Although the country still produces a great deal of talented players, they have yet to generate a clone of the one that they need--Zidane Zidane.
Zidane was the player who drove the French midfield. Without him, the French are still talented, but they lack…design.
Yesterday against Italy it was clear. The Italians hadn’t been ripping the tournament up by any means, but there was little doubt what team was the more likely to advance, even before Franck Ribery went down in the eighth minute. Ribery was the only Frenchman throughout Euro 2008 who had shown any flair. Without him, hope seemed fleeting.
And when Eric Abidal was sent off minutes later, giving Italy a penalty in the process, any sort of hope was just plain lost.

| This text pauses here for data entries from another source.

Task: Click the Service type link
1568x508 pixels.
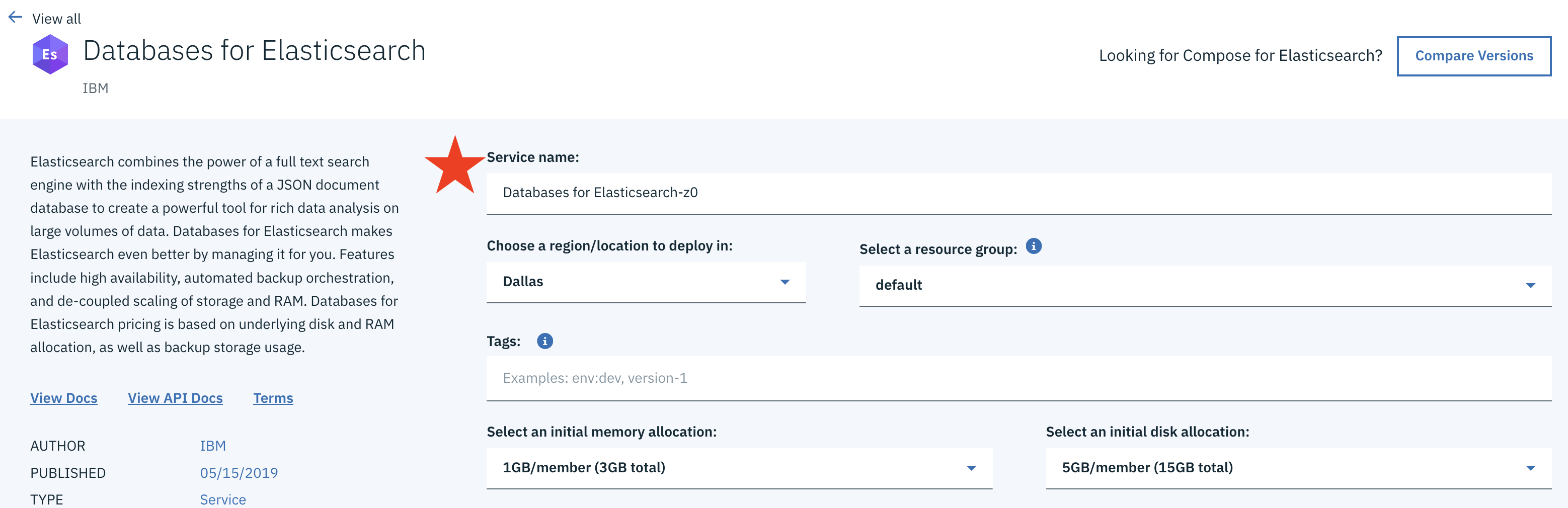Action: click(x=223, y=499)
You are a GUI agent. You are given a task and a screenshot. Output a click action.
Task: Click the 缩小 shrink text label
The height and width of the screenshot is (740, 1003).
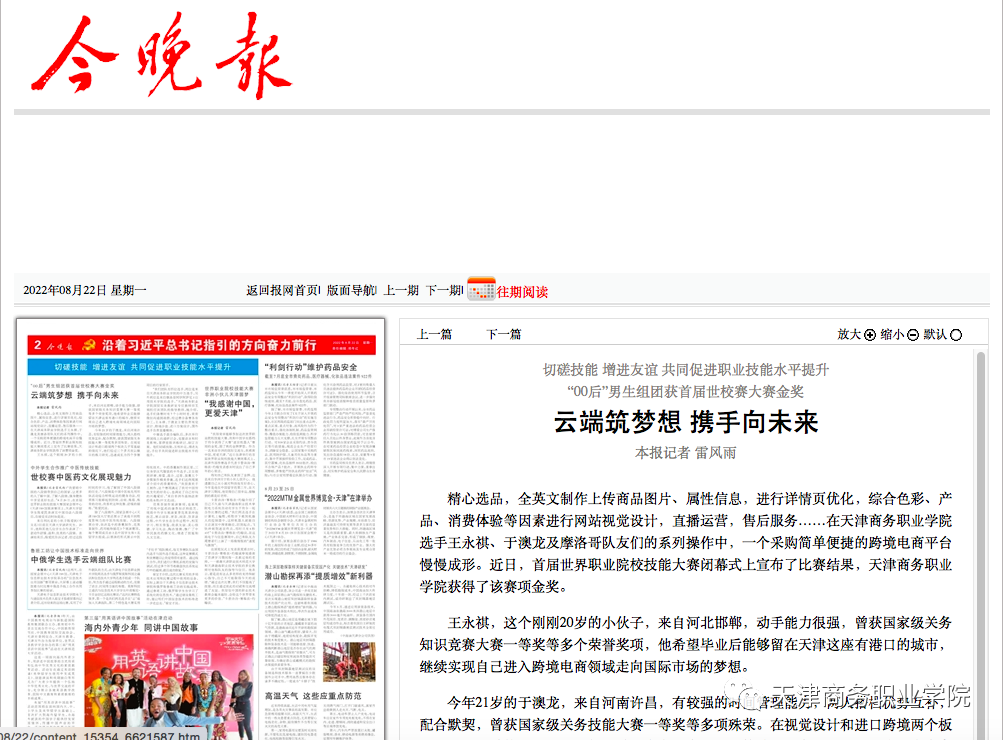click(x=892, y=335)
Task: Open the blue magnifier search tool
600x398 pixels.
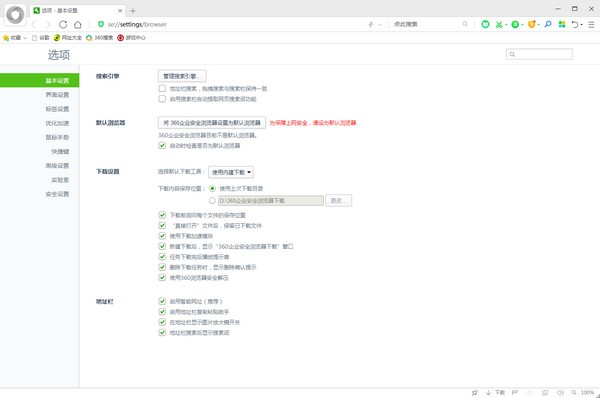Action: (x=548, y=24)
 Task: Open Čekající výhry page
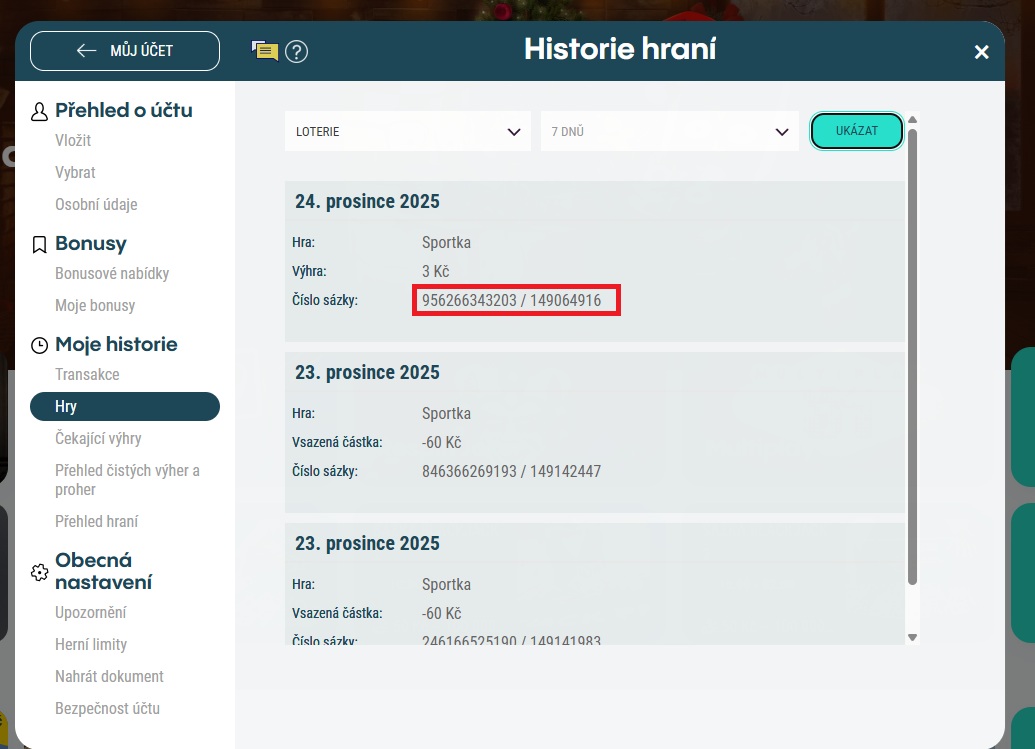(x=98, y=439)
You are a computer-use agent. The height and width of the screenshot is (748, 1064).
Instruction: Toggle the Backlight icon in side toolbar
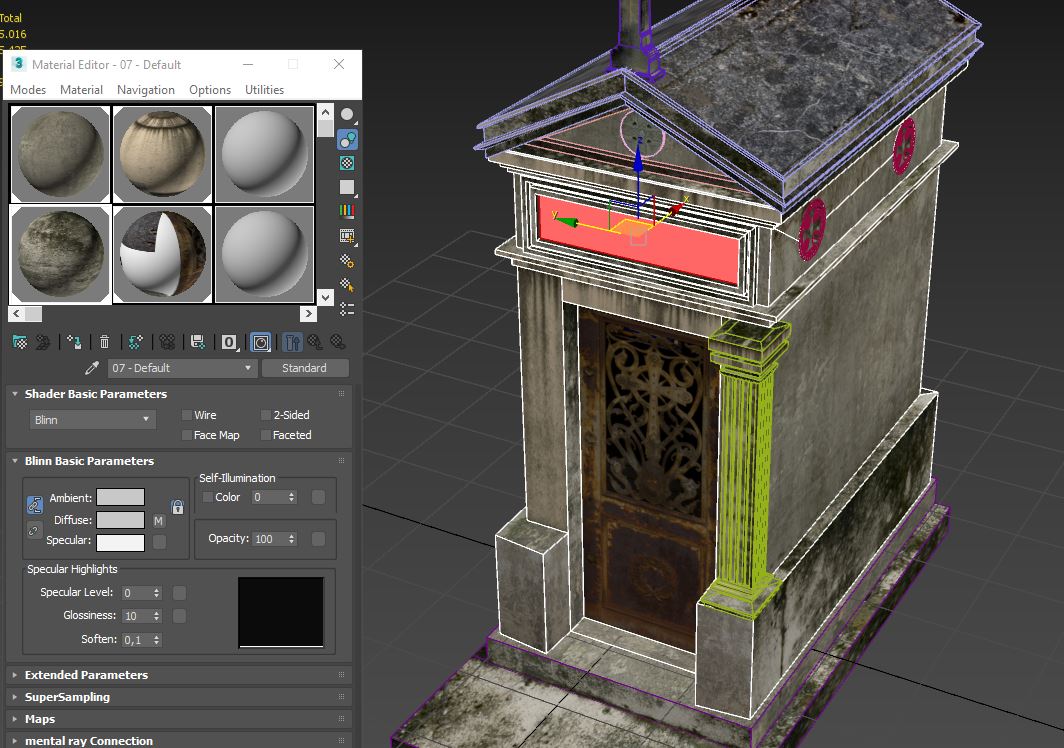347,139
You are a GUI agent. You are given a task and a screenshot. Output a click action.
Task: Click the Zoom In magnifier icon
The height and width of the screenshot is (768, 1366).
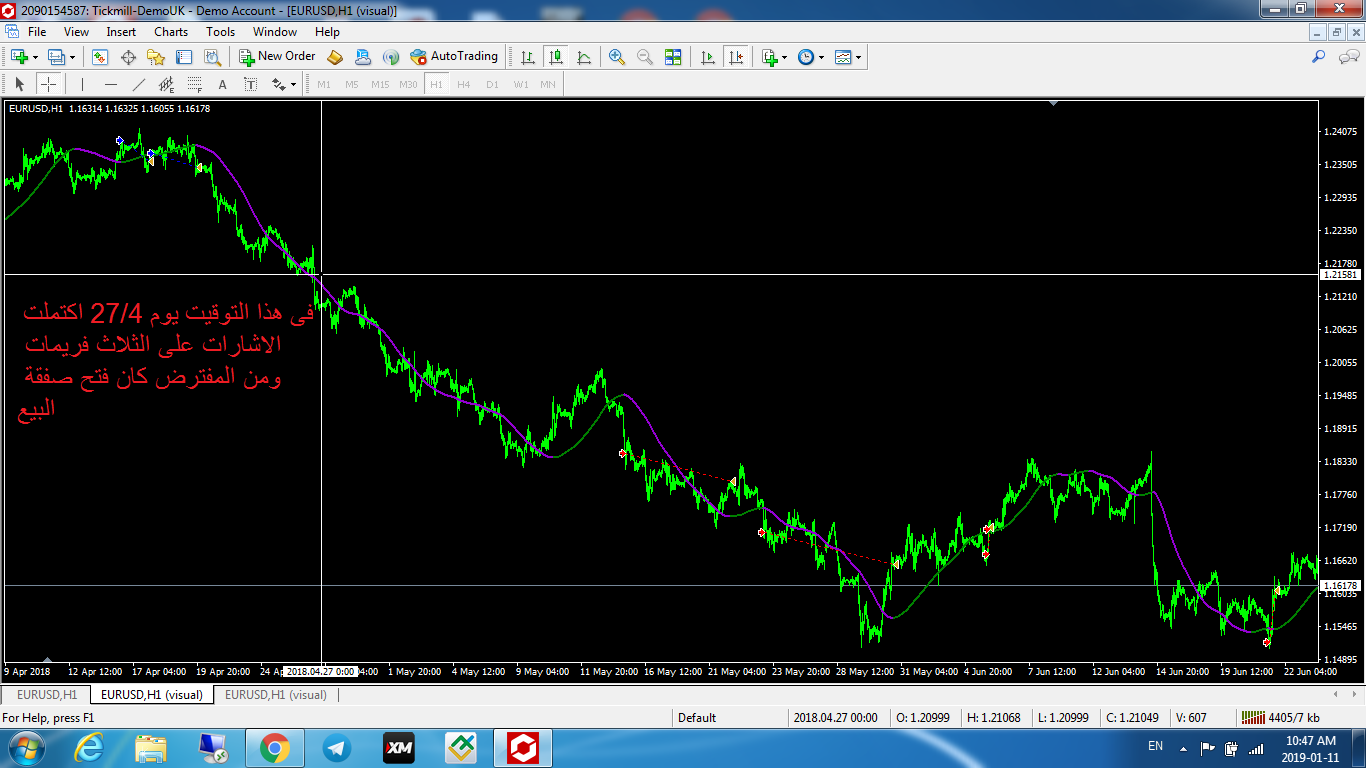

So, Italy survives to where it’s the most dangerous. If they were to make a run to the final, it wouldn’t be the first time an Azzurri side advanced to the bafflement of neutral observers. Like Germany, Italy always seems to find a way.
If a repeat of that history is in the works, it won’t be an easy run. Spain is up first, then, likely, Holland. If Italy were to win this tournament, few would be talking about its inconsistent and uninspiring play in the group stage. Rather, the talk would be all about its amazing run in the knockout stage.
But, for now, most conversation remains focused on Holland. The Dutch kept rolling yesterday, easily brushing aside a Romanian side that had everything to play for. The last time the Netherlands looked this good was in 2004—where it lost in the semis. Where Holland always seems to lose.
With just one day remaining in the group stage this story of this tournament has yet to fully form.
Today: Russia and Sweden play to determine the final quarterfinal spot. The Swedes capture it with a win or draw, Russia must win. Greece and Spain play a meaningless game as well.